Pyrethroids, which are widely utilized in agriculture, household products, and public health for their potent insecticidal properties, elicit significant concerns regarding their potential endocrine-disrupting effects. However, previous studies have yielded inconsistent data, largely due to the absence of a standardized screening system. To address this limitation, the present study introduces an Integrated Approach to Testing and Assessment (IATA) to evaluate the endocrine-disrupting potential of pyrethroids, aligned with the Adverse Outcome Pathway (AOP) framework. Employing this IATA-based methodology, the endocrine-disrupting effects of five pyrethroids, allethrin, phenothrin, deltamethrin, cypermethrin, and lambda-cyhalothrin-were investigated, with a focus on hormone levels of 17β-estradiol (E2) and testosterone (T).
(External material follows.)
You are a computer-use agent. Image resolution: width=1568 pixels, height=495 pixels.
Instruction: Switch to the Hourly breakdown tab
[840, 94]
Enzyme-linked immunosorbent assays (ELISA) and receptor transactivation assays were utilized to assess the direct receptor interactions and alternative disruption mechanisms. The results demonstrated that lambda-cyhalothrin and phenothrin significantly elevated E2 levels, while all tested compounds substantially reduced T levels. Notably, transactivation assays indicated that these pyrethroids function as estrogenic agonists and androgenic antagonists, suggesting their complex role in endocrine disruption. The IATA-based framework, incorporating steroidogenesis and receptor transactivation assays, provides a comprehensive approach for assessing endocrine disruption, enabling the early identification and prioritization of hazardous chemicals. By predicting adverse outcomes without relying on in vivo testing, this integrated approach enhances regulatory decision making, promotes public health protection, and supports ethical and efficient chemical risk assessment.